Occhio ai messaggi WhatsApp che si scrivono. Quando si scrive sui social o sulle app di messaggistica come WhatsApp, bisogna essere consapevoli che le parole hanno un peso. La comunicazione virtuale non deve far pensare di essere liberi di dire ciò che si vuole, offendendo le altre persone. Esistono diversi profili fake creati appositamente sui social network per offendere qualcuno e creare scompiglio, ma si tratta di reati che possono generare conseguenze penalistiche.

A cosa possono portare determinati messaggi WhatsApp

Dunque, non solo aggiornamenti software per l’app, come quello trattato in passato, considerando quanto raccolto sui messaggi WhatsApp. Tale situazione riguarda anche il mondo di WhatsApp, infatti la Cassazione ha dichiarato che si può essere accusati di reato di diffamazione anche chi utilizza in modo improprio lo stato di WhatsApp. Sui social network, come ad esempio Facebook, già da tempo si rischia di essere denunciati per questo tipo di reato quando si utilizzano frasi offensive o addirittura immagini che possono compromettere un altro utente.

Come però molti sapranno da un bel po’ di tempo è stato introdotto lo “stato” anche su WhatsApp, ossia la possibilità di pubblicare immagini o frasi su tale app di messaggistica che possono essere letti o visti dai propri contatti presenti in rubrica. Queste frasi o immagini hanno la stessa durata delle storie di Instagram, entro 24 ore si autoeliminano. Se sono oggetto di offese, ecco che d’ora in poi tutto cambia.

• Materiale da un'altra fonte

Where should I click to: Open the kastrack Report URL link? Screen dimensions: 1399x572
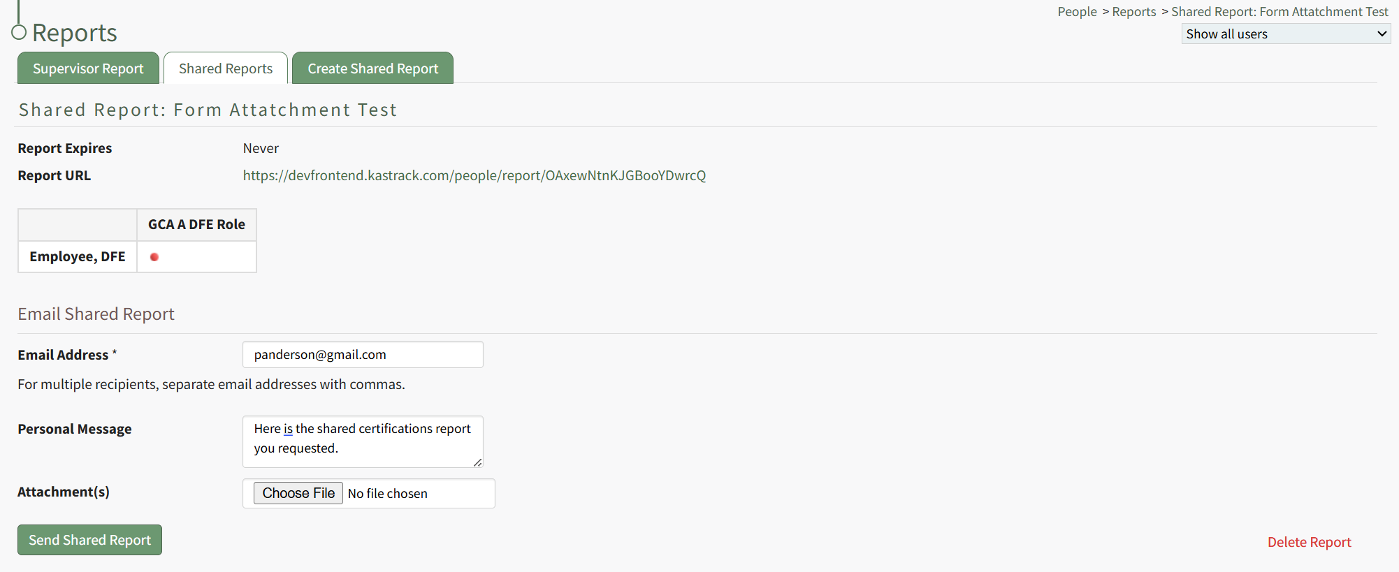click(x=474, y=175)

Con la Quinta Sezione Penale della Corte di Cassazione, anche per WhatsApp, i giudici avevano ritenuto configurabile il delitto di diffamazione e non la mera ingiuria aggravata (non punibile penalmente perché depenalizzata) nel caso in cui le offese siano scritte in una chat di gruppo. Qualcosa quindi stava cambiando anche per WhatsApp, ma durante l’ultima sentenza, quella dell’8 settembre 2021, anche lo stato su WhatsApp è punibile se si tratta di un’offesa.

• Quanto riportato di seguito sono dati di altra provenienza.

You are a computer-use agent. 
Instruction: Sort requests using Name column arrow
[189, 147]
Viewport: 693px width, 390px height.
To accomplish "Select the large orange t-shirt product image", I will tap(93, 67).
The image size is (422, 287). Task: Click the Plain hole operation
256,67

Se quindi si pubblica uno stato su WhatsApp con la volontà di ferire una determinata persona tramite parole o immagini offensive, d’ora in poi si verrà puniti con il reato di diffamazione. Attenzione quindi a tutto ciò che scrivete o pubblicate sui social network e tramite messaggi WhatsApp.

Affinché un messaggio WhatsApp possa costituire una prova in giudizio, è necessario rispettare specifiche condizioni volte a garantirne autenticità e integrità:

Non disconoscimento. I messaggi (o gli screenshot che li riproducono) fanno piena prova dei fatti e delle circostanze che rappresentano, a meno che la parte contro cui sono prodotti non ne contesti in modo esplicito e circostanziato la conformità o l’autenticità.

Onere della contestazione. La semplice negazione non basta. La parte che contesta deve fornire una spiegazione convincente o elementi concreti (ad esempio, prove tecniche) che mettano in dubbio l’autenticità o la manipolazione del documento digitale.

Verifica di provenienza e attendibilità. È fondamentale che sia dimostrata l’origine certa del messaggio. La giurisprudenza ha comunque stabilito che l’acquisizione tramite screenshot è legittima e, se non contestata, è sufficiente a garantire la validità della prova.